A second field of proof of our organic relation, and one as patent as the first, is the complex specialisation of humanity.
If you find a lump of protoplasm you cannot tell whether it is a whole or a part; if you divide it, its parts make wholes and prosper as before. Very low life-forms may be cut into fragments, and each develops whatever it lacks and makes a new whole. There is little differentiation here. But if you find an eye, a tooth, a claw, you are at no loss as to whether it is a whole or a part.
If it were a whole, it would be able to maintain and reproduce itself. Being a part, it can do neither. The eye is a remote, highly developed special organ, of no use to itself; able only to serve the complex organism of which it is a part; and nourished and maintained only by that organism. This condition is absolute proof of organic life as distinguished from individual.
Apply this proof to society. Society consists of numbers of interrelated and highly specialised functions, the functionaries being individual human animals. Society develops them—they could never have been evolved in solitude. As easily conceive of independent eyes, rolling around and doing business by themselves, as of independent teachers, carpenters, dentists. Society maintains them, as the body does the eye; intricate labours of many others feeding, warming, housing, protecting the teacher, while he teaches.
Alone he might hunt, and “support himself” as a separate animal; as if, conceivably, the eye could return to a protoplasmic condition and soak up a living somehow; but as an eye it would cease to exist; and he would cease to exist as a teacher. The teacher, teaching, cannot support himself. His time, his strength, his enormously specialised skill, are spent in teaching, and the society which made him and which needs him, necessarily supports him. Teaching as an activity is not predicable of individuals. It is a power to transmit the social gain in intelligence and knowledge among the social constituents. No solitary individual could have attained this knowledge and experience; and, if he had it, he could not teach it to himself. Teaching is a social function; a very elaborate and long-developed social function. The teacher is an extreme instance of the social functionary. Other than as a social functionary he does not exist.

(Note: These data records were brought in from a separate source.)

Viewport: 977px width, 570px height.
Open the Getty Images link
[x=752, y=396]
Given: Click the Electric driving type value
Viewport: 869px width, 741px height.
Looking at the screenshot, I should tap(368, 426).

This test may be applied far and wide, in every trade, art, science, or business; no human occupation escapes it. Whatever a man can do separately for himself, an ape can imitate. Whatever a man does which is worth falling human is done collectively and for others, it is a social function. He may work alone at his business, but the tools he works with are the fruit of slow social evolution, and the work he does is done for others. He may retire to the forest and think alone, but he thinks on the problems of human life; no personal affairs can occupy the energies of a human brain; and the brain he thinks with is a slow social product too.
The evolution of the interdependence of social function is as clear as that of the interdependent physical functions of our separate bodies. As early animal forms have few and simple functions, gradually evolving those more delicate and complicated, so do early societies have few and simple arts or trades, and similarly evolve them. As society progresses the trades flow wider, dividing and subdividing as they go, until we have the exquisitely sublimated special skill of the modern worker; and at each step of the process the organic relation tightens as well as widens; the specialist is less able to “take care of himself,” and the others are less able to do without the specialist.
“Every man to his trade” voices our popular recognition of this law, and “Jack-of-all-trades and master of none” shows the true merit of the “all-around-man.”
We now come to a third, and in itself a fully sufficient proof of the organic nature of society—not of the social organism as a useful figure, an illustration, an analogy, but as a literal biological fact. Here are a number of separate animal bodies. Each is a group of interactive organs, each does business for itself with no need of combination with another, save in the temporary union of sex with sex, and of mother with child. These creatures are individuals. Here again is a number of apparently separate animal bodies. But each has in his head an organ which cannot perform its functions alone; an organ which for its healthful use requires contact and exchange with similar organs lodged in other bodies.
This organ is the brain. That degree of brain development which we call “human” is only found in creatures socially related; it is not individual brain power, but social. The human brain, for health and usefulness, for its normal life, requires a number of human beings with whom to feel, think, and act. We can, it is true, physically isolate a human animal, and maintain his animal life; but his human life—i. e., social life; his “feelings” and “thoughts,” the whole field of brain activity—is injured.